Purpose of review
In kidney transplantation, microRNAs (miRNAs) have been extensively studied over the past decade, and panels of differentially expressed miRNAs have been identified from various body fluids/tissues, including blood, plasma, urine, or allograft biopsies, and in various conditions, such as acute T-cell-mediated and antibody-mediated rejections, chronic allograft rejection, interstitial fibrosis and tubular atrophy, acute tubular necrosis or BKV nephropathy.
This review outlines our current knowledge regarding the complexity of miRNA regulation in fine-tuning expression of two-thirds of the human genome and the potential of miRNAs as biomarkers, based on an increasing number of case--control studies with, however, no evidence of short-term clinical development. Instead, a progressive change in study objectives is reported, with the most recent literature using miRNA-targeted genes as entry points for studying disease pathways.

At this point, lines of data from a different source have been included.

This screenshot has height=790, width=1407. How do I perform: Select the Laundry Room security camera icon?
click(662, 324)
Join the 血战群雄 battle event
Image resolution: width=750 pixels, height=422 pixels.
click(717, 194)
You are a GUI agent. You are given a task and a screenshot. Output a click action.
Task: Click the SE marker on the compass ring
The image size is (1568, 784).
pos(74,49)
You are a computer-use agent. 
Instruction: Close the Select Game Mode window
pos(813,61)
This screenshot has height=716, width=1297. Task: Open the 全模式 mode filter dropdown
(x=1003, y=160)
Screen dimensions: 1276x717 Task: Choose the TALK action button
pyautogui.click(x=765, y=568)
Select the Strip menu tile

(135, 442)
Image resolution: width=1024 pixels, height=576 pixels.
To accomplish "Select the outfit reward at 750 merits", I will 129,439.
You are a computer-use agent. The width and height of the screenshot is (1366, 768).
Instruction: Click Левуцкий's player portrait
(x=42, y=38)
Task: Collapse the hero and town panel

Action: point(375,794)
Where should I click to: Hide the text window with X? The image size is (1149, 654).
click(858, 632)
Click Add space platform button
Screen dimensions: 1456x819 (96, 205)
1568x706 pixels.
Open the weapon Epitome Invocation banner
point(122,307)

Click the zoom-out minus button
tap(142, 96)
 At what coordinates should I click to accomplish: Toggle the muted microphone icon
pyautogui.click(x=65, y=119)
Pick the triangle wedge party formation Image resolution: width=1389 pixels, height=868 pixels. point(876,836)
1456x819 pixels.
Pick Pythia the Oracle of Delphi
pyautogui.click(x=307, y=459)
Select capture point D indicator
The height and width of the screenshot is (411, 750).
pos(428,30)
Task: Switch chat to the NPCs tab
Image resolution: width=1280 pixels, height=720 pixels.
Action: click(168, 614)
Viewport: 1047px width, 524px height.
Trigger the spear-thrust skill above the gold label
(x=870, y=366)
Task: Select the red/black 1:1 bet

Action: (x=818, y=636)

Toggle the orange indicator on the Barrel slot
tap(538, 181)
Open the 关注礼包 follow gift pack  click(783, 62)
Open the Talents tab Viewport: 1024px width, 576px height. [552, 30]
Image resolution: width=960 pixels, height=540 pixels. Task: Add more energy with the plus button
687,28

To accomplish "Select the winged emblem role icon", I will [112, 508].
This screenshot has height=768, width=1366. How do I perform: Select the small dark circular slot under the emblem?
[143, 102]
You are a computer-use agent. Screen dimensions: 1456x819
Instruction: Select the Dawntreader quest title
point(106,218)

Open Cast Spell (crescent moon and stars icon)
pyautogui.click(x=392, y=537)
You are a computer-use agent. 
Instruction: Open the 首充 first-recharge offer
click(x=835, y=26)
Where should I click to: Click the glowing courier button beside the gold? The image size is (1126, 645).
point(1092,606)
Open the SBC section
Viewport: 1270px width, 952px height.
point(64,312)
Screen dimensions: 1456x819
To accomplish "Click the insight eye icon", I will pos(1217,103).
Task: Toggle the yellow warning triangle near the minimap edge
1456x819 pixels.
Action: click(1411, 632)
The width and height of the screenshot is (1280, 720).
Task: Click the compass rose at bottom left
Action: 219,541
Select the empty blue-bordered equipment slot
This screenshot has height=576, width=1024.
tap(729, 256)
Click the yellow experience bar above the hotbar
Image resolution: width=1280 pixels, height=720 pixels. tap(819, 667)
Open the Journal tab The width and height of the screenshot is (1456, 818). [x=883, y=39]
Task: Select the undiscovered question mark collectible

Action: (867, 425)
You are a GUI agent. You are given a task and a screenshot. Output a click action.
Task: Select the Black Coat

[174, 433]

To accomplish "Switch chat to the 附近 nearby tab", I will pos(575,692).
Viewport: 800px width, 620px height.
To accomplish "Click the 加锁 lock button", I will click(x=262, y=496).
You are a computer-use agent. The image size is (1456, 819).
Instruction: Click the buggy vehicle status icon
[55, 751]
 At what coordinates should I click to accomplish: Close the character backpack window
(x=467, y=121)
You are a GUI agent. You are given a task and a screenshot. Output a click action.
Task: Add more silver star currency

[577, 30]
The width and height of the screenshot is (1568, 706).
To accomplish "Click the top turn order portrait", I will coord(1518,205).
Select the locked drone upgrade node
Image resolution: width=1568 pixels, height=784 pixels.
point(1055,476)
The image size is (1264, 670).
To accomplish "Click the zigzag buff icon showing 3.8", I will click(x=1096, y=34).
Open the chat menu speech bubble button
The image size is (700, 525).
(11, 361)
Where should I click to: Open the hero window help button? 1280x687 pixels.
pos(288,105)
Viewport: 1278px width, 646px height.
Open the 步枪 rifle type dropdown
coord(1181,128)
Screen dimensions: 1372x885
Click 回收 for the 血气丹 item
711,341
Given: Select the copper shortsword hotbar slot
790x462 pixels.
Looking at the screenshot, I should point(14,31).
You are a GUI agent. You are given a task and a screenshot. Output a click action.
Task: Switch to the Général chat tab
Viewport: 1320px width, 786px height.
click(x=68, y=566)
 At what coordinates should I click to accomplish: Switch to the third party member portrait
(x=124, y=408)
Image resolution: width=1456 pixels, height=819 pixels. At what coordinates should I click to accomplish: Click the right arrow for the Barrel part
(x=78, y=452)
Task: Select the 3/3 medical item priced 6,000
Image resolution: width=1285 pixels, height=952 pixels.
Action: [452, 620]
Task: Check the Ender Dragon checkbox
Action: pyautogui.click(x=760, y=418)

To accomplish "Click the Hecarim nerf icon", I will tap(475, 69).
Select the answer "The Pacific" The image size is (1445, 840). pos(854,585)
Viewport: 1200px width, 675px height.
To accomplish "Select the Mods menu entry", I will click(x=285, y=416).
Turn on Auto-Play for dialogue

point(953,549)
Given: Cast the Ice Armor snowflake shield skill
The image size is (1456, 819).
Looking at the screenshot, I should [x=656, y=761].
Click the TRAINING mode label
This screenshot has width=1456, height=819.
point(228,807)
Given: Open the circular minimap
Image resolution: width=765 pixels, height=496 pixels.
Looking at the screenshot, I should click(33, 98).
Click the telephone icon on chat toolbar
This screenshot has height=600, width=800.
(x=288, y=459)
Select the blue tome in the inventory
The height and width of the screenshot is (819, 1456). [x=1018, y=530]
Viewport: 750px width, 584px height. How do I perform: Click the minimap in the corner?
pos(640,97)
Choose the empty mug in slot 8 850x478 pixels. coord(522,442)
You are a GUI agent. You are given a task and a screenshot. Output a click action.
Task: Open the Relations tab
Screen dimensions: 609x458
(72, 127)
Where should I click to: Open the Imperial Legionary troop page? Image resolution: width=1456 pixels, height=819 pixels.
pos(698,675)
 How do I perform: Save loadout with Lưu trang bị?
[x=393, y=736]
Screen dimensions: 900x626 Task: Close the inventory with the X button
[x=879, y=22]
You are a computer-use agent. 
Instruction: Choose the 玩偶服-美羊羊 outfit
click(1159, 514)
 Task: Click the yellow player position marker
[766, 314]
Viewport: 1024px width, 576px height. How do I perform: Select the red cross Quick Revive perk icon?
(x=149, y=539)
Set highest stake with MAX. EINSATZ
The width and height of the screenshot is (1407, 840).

Our nascent understanding of their presumed roles in alloimmunity suggests that miRNAs are key regulators in many allograft injuries. Future directions should investigate how the integration of miRNAs with other layers of molecular data, such as genomic, transcriptomic, or proteomic data, could help to characterize the cellular interactions involved in allograft rejection and whether miRNA-based therapy could be of relevance for transplant medicine.